Saturday, March 3, 2012

Two Words: Instance I

I can sum up the most important lesson I learned at CSW in two words: step up.

Instance 1:
On Wednesday, I was missing my mom, so I decided to attend a session about mothers empowering daughters. This session was to be held by an Italian NGO. I was there early and the NGO people seemed to be running late, so I took a seat near a woman named Julia, and we started sharing our stories. Julia was at CSW representing a new NGO that sought to end female genital cutting. I was telling her about WomenNC when she glanced at the time. "You know, this session should have started 10 minutes ago," she said. "I wonder if I should just start a casual discussion for the audience here, while we wait?"

I didn't answer, thinking this was just a rhetorical question. She thought about it for a minute.

"I think I will."

She walked to the podium and almost instantly, the room fell quiet. Softly but confidently, she introduced herself.

"I'm Julia, and it seems that the people who are to run this session are running a bit late. So I was hoping, in the meantime, we might discuss an issue that is close to my heart: FGC. I know there are several of you here with that focus to your NGO's, so I thought we might have a little discussion."

The audience members nodded, and several raised their hands to volunteer to speak after her.

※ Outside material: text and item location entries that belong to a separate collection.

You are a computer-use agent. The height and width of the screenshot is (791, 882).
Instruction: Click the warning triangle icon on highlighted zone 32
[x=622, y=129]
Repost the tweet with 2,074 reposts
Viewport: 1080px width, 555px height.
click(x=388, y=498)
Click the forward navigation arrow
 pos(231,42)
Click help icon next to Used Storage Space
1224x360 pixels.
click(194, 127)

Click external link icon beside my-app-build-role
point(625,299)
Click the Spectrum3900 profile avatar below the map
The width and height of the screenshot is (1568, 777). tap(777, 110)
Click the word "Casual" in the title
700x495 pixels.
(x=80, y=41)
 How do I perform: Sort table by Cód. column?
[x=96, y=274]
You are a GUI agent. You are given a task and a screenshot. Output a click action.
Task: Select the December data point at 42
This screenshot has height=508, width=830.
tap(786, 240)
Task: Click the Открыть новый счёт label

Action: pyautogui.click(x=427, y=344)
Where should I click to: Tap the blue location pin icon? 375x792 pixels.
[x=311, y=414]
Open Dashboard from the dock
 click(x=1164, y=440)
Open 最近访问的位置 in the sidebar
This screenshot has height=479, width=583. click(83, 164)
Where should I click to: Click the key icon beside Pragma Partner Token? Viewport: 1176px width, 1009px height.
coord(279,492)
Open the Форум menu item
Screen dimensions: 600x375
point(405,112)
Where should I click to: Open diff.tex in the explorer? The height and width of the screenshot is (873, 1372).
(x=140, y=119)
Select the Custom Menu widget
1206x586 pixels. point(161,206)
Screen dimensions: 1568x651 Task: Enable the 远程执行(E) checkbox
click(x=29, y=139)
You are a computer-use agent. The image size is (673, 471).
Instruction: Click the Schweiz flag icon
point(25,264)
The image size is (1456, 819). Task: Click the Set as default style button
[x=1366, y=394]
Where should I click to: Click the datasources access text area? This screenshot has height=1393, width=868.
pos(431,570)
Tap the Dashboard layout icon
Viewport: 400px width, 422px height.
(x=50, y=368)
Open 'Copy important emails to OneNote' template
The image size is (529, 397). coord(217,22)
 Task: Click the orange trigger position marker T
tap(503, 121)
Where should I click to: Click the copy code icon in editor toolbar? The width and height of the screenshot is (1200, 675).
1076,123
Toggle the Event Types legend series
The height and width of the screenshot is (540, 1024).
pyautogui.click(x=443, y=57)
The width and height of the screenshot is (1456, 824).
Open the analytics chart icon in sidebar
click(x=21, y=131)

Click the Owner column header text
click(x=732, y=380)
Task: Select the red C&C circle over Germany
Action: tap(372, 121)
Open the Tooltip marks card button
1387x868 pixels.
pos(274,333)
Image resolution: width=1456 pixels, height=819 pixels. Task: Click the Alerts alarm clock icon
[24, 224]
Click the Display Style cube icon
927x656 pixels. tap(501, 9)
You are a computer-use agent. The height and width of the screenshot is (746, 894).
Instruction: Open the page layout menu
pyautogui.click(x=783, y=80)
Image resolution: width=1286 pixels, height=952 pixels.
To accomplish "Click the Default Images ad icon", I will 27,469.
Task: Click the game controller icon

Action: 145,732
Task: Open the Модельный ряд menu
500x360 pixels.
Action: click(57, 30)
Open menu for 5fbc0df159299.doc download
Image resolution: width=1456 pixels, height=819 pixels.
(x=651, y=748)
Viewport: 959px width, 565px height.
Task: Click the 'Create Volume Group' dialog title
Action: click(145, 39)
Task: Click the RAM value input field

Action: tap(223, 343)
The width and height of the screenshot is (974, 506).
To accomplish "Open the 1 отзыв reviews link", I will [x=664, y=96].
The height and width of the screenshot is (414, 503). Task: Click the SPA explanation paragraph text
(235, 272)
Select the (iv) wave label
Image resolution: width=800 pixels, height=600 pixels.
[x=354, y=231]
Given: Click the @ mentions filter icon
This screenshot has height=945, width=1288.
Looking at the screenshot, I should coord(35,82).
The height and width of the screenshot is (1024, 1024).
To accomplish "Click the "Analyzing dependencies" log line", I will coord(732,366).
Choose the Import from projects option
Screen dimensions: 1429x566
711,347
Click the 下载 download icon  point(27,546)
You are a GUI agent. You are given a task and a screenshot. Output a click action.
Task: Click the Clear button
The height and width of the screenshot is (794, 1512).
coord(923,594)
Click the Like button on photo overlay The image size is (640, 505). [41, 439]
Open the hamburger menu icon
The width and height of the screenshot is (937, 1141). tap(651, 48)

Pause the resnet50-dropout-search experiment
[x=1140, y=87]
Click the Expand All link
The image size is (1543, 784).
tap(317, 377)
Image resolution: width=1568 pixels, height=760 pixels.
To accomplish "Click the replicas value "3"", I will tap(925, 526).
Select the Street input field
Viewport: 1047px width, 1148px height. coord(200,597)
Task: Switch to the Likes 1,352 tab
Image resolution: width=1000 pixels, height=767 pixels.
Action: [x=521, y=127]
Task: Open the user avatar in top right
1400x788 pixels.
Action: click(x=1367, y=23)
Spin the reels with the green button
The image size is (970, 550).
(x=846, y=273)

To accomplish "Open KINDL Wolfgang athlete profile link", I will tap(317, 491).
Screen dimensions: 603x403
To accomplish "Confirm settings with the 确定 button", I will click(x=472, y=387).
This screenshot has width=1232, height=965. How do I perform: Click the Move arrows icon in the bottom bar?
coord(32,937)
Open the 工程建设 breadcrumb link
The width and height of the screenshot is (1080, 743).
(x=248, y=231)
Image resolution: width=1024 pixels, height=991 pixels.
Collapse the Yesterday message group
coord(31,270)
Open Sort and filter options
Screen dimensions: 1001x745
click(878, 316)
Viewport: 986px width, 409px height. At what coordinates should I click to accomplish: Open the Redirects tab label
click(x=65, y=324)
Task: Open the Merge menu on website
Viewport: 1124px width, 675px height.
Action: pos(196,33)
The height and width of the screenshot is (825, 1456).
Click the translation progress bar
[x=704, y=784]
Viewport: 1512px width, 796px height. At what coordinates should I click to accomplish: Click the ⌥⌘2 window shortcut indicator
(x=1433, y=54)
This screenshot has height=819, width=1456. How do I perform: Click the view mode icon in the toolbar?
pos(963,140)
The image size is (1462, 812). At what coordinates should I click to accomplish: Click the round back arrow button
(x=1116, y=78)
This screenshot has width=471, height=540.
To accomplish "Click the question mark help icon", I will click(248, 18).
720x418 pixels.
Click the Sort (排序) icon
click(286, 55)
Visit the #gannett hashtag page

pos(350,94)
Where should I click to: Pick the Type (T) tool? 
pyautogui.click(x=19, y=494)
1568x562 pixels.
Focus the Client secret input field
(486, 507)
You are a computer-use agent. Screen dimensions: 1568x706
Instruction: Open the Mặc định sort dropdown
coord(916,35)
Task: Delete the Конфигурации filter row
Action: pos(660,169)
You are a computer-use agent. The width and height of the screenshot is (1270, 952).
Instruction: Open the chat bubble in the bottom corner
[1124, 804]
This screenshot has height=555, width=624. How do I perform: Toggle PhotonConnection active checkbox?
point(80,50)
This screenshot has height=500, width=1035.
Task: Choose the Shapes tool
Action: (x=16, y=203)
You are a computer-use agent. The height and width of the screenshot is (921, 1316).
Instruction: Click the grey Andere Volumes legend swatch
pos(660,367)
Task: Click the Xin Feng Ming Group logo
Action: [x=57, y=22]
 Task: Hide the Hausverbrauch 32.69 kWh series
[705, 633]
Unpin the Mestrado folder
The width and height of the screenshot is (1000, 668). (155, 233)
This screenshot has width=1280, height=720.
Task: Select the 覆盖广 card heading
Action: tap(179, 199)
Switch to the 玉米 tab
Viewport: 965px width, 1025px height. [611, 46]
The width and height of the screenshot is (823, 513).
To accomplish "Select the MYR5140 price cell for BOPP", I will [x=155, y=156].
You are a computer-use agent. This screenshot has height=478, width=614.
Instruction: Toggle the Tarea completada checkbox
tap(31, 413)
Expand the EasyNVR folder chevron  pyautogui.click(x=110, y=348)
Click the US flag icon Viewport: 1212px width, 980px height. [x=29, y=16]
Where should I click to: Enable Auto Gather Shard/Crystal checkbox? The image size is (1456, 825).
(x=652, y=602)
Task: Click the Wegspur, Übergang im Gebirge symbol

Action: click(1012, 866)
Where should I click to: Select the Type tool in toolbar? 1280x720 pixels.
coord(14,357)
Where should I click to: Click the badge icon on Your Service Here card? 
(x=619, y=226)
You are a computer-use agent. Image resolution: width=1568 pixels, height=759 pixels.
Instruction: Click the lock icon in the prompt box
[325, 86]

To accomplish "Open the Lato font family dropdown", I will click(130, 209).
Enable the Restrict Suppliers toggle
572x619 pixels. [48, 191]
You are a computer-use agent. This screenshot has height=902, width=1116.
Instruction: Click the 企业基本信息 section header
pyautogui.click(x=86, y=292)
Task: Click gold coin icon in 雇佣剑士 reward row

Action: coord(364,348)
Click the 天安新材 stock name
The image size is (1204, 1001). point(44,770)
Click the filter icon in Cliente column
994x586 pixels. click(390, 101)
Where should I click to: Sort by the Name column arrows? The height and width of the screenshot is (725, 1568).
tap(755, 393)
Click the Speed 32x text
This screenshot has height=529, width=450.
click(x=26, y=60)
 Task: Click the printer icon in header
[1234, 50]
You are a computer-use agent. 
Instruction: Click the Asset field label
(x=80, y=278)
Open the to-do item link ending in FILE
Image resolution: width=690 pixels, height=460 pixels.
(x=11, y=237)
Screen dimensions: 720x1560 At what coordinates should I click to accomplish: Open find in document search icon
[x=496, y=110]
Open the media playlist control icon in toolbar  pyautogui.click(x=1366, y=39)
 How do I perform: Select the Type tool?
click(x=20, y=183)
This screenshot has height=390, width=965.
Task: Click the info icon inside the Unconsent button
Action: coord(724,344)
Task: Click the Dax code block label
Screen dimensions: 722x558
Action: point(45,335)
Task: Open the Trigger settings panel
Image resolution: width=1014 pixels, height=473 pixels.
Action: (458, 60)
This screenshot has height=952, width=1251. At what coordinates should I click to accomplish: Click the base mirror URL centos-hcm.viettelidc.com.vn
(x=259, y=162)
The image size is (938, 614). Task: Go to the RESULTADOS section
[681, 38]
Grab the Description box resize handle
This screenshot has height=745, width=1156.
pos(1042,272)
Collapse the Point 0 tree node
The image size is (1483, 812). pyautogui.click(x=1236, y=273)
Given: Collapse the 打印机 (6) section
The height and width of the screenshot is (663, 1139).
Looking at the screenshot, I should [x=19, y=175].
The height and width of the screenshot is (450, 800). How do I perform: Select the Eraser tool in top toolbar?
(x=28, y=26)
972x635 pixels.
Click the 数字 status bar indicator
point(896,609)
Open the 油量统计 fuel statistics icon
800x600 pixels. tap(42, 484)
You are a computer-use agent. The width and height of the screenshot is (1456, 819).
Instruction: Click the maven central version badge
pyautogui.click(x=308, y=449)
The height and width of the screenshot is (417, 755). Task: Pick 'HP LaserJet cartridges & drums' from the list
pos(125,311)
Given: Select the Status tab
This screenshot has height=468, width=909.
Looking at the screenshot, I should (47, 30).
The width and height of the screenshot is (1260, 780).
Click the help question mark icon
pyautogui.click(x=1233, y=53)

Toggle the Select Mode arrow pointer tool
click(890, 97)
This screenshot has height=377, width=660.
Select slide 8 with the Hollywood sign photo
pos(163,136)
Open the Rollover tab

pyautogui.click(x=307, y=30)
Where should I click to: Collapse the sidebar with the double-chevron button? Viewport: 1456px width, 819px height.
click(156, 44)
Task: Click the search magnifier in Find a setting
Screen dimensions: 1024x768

Julia continued, "I certainly don't want to drive this vehicle, but perhaps I could start us off and the rest of you could join in where you'd like." Positive murmurs sounded.

I found it surprising that the whole room was enthusiastic - here was a woman in the audience, just like anyone else, who was calmly and democratically taking charge of the group.

Julia then gave a brief overview of herself, her NGO, and what FGC was. Moreover, she clarified a question I had about FGC . I learned how calling it female genital mutilation has judgmental connotations and disregards a culture's traditional practices, while calling it female genital cutting allows activists to speak with people of cultures who perform cuttings frankly and matter-of-factly. Calling it cutting opens up a dialogue.

I had to leave early so I do not know if the original NGO session on mothers and daughters was ever held - but I did learn that Julia had the right idea. When no one was commanding the attention of the audience she did - and I walked away having learned something about FGC.